Андрей Иванович малость смягчился:
— Ладно, на первый раз прощаю. Но ежели далее дурить начнешь, самолично выпорю!
Первая дюжина служивых прибыла к старицкому князю уже на следующий день. Показав караульничим разосланную грамоту вместо пропуска, дворяне пожелали предстать перед очами старицкого хозяина.
Десятник, не шибко умелый в грамоте, повертел лист бумаги, а потом, разглядев в самом углу печать князя Андрея, согласно кивнул:
— Проходите, только оружие при мне оставьте, порядок у нас таков.
Дворяне поскидали с себя сабли, уложили пищали, свалили сюда же сулицы с копьями.
Старицкий князь остановился в имении Василия Милославского, и верный слуга, тронутый такой честью, не знал, как угодить высокому гостю. Он без конца покрикивал на челядь, и холопы сновали по двору со скоростью борзых, доставляя в покои Андрея Ивановича то густую похлебку, то холодный квасок.
Князь Андрей Иванович вышел на крыльцо, посмотрел на солнышко и сощурился, напоминая весеннего кота, выглянувшего на майское тепло. Холопы, напуганные близким присутствием старицкого господаря, согнулись до самой земли и не решались распрямиться. Рядом застыла ядреная дворовая девка лет осемнадцати. Князь Андрей осмотрел широкую спину девицы, скосил глаза на крупные ягодицы и подумал, что такая умелица займет половину постели.
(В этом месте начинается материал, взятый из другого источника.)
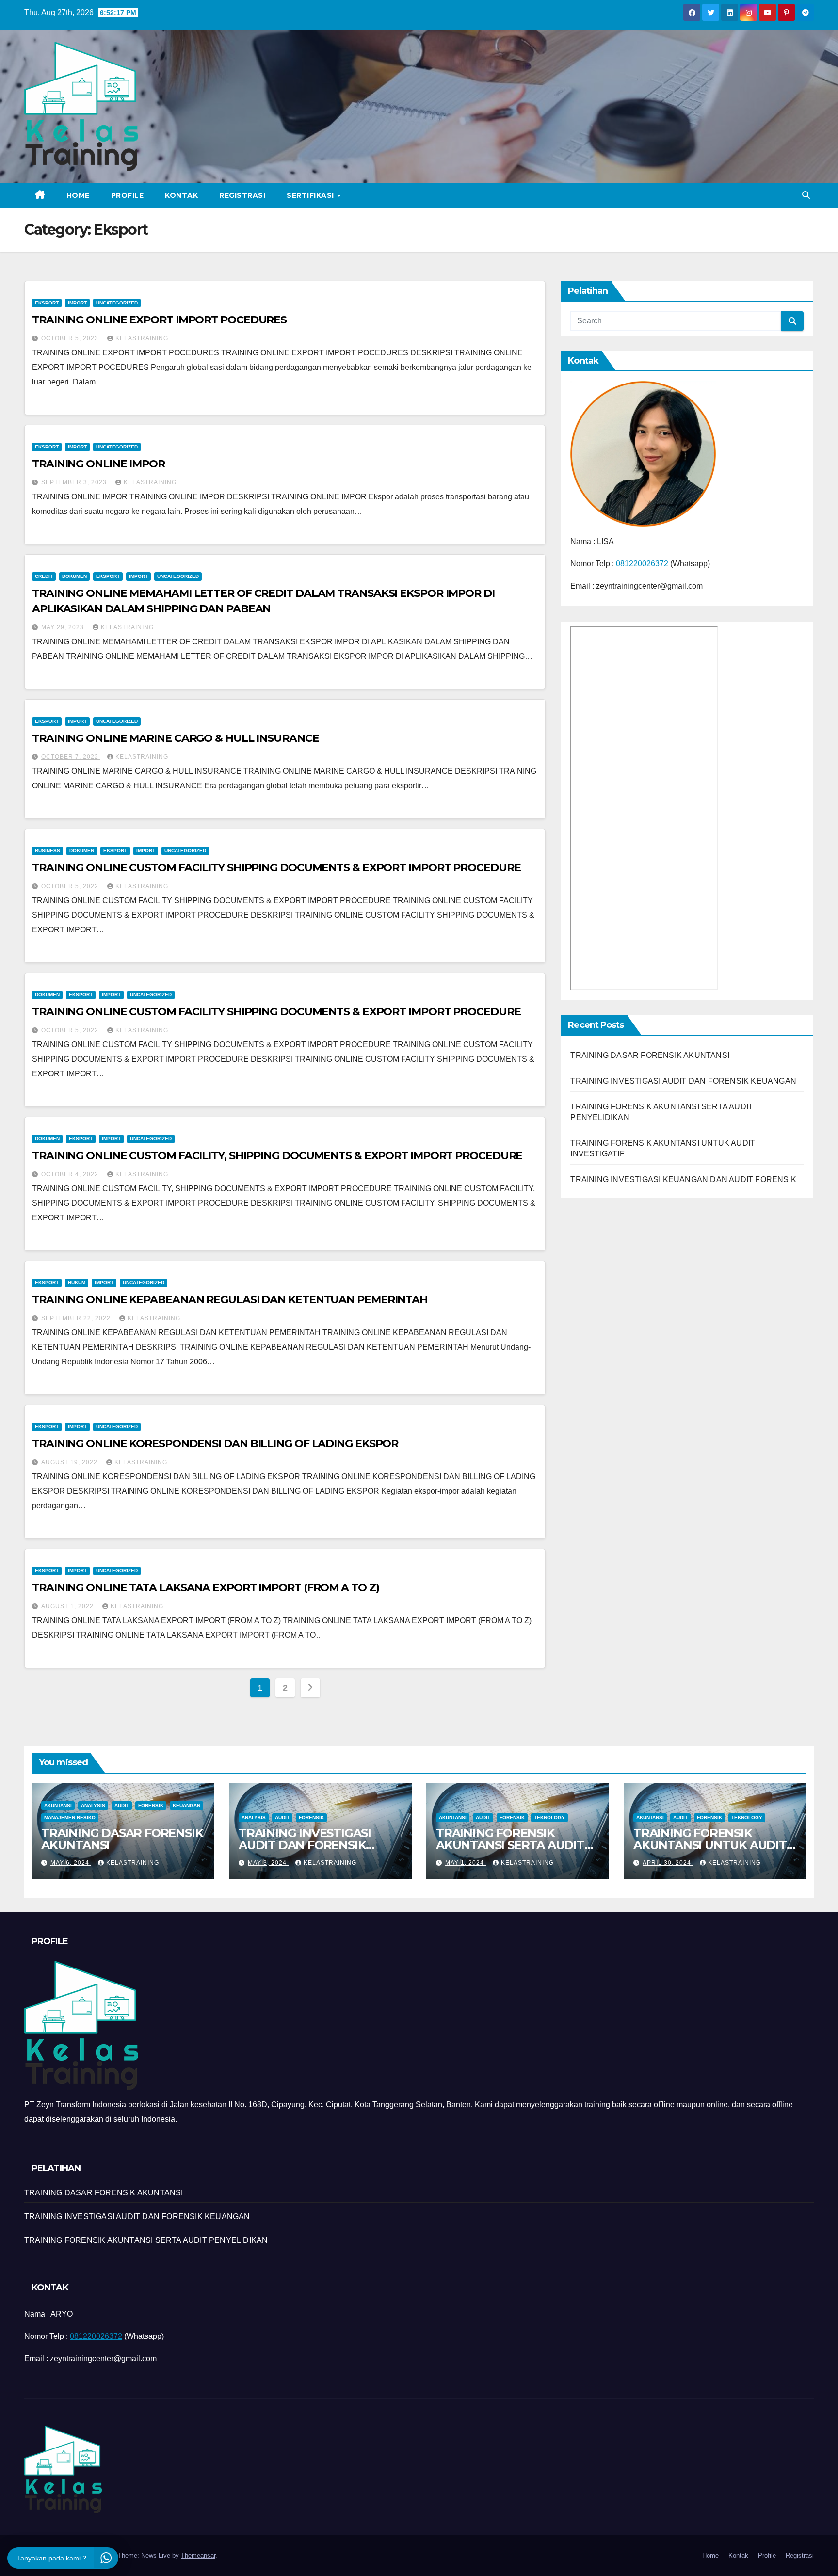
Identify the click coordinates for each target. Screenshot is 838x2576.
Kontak (181, 195)
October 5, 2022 (70, 886)
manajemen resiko (70, 1817)
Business (47, 850)
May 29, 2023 (63, 627)
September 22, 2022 (77, 1318)
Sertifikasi (311, 195)
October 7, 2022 (70, 756)
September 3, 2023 (75, 482)
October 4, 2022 (70, 1174)
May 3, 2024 (268, 1862)
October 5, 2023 (70, 338)
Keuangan (186, 1805)
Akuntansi (58, 1805)
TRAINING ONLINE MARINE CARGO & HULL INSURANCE (175, 738)
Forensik (150, 1805)
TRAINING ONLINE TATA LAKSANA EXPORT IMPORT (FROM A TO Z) (205, 1587)
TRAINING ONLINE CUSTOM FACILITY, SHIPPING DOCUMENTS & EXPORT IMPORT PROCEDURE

Пристукнул князь ладонью по откормленному заду дворовой девки и пошел вниз, где его дожидались служивые люди.
— Стало быть, по грамоте прибыли? — весело вопрошал князь Андрей.
— По грамоте, батюшка, — за всех отвечал дворянин лет сорока. Одет он был в длинный овчинный тулуп, повязанный широким кожаным поясом. — Негоже, чтобы московским двором правили всякие пришлые.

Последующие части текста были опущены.